■ Instructions for the task
Would you reproduce every record exactly, leaving out the pictures?
■ ■ ■ ■ ■ ■ ■
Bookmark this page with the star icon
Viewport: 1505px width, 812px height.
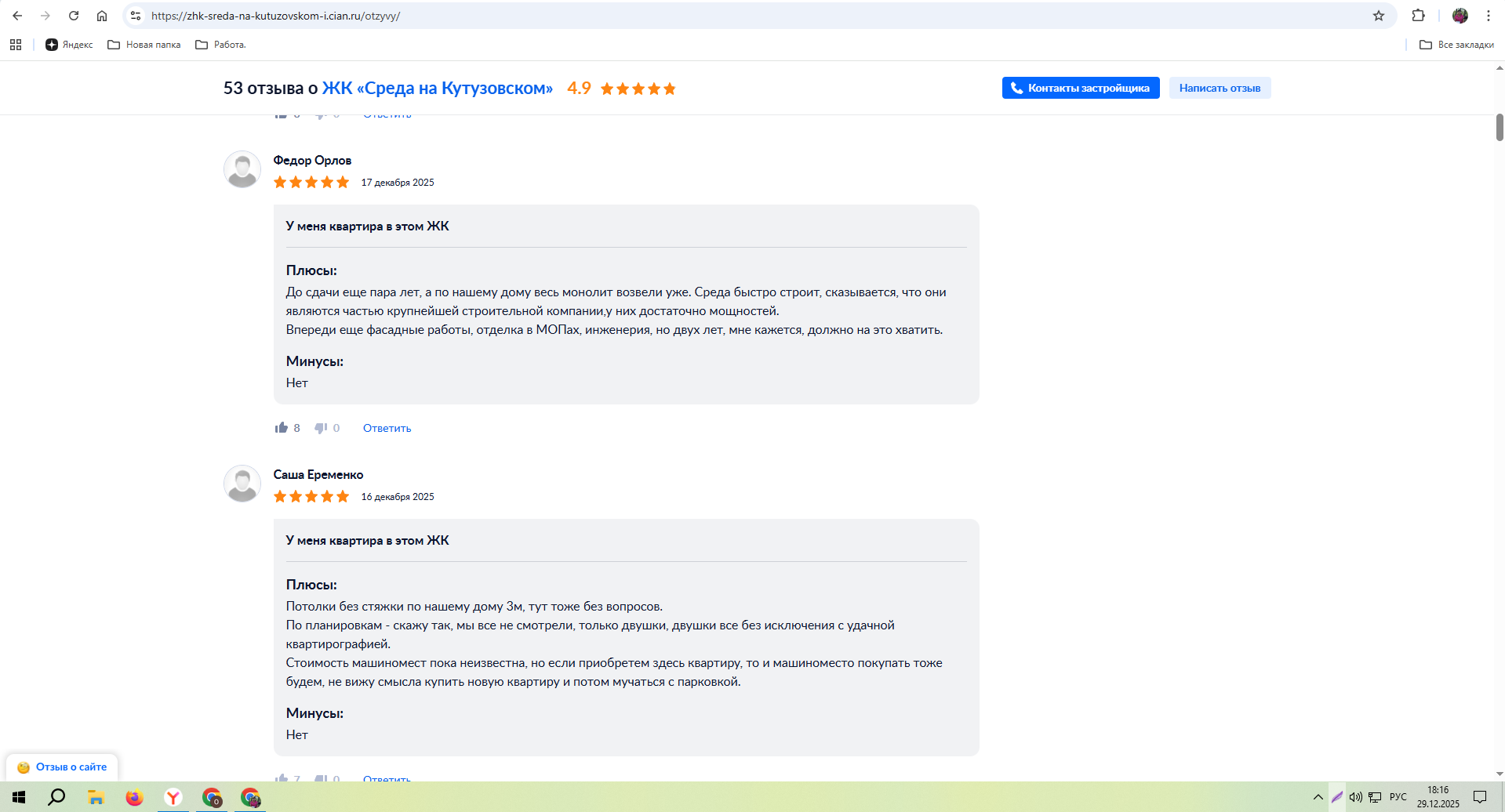pyautogui.click(x=1379, y=16)
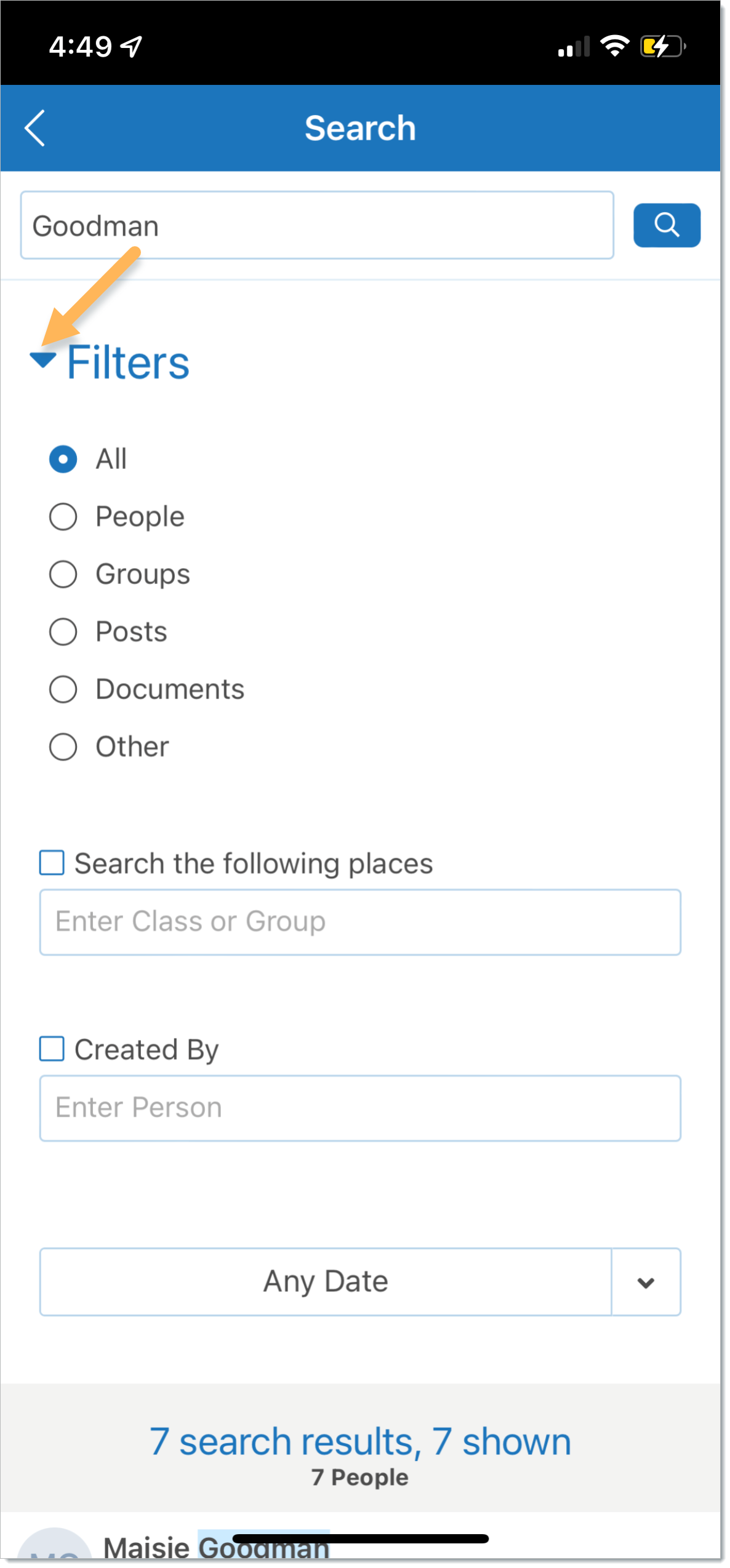The height and width of the screenshot is (1568, 730).
Task: Tap the back arrow in header
Action: tap(35, 128)

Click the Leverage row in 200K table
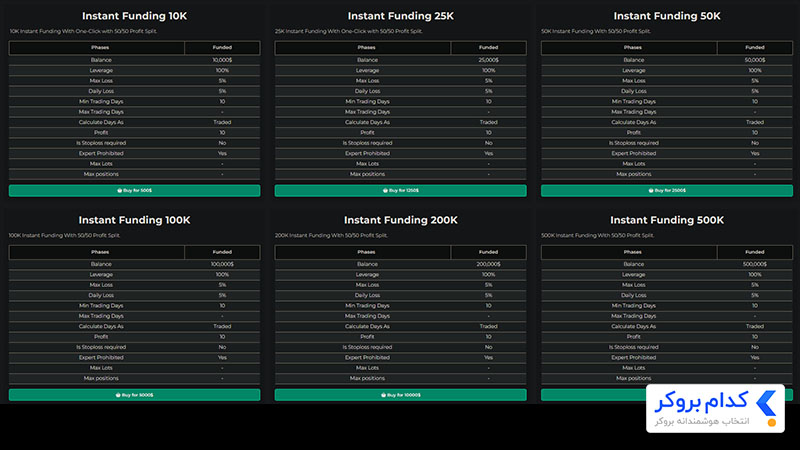tap(401, 274)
■ ■ ■ ■ ■ ■ ■
■ Finished exercise
Bookmark this page with the star icon
Viewport: 1505px width, 812px height.
pyautogui.click(x=1379, y=16)
The height and width of the screenshot is (1568, 730).
Task: Tap the back arrow in header
Action: tap(35, 128)

Click the Leverage row in 200K table
tap(401, 274)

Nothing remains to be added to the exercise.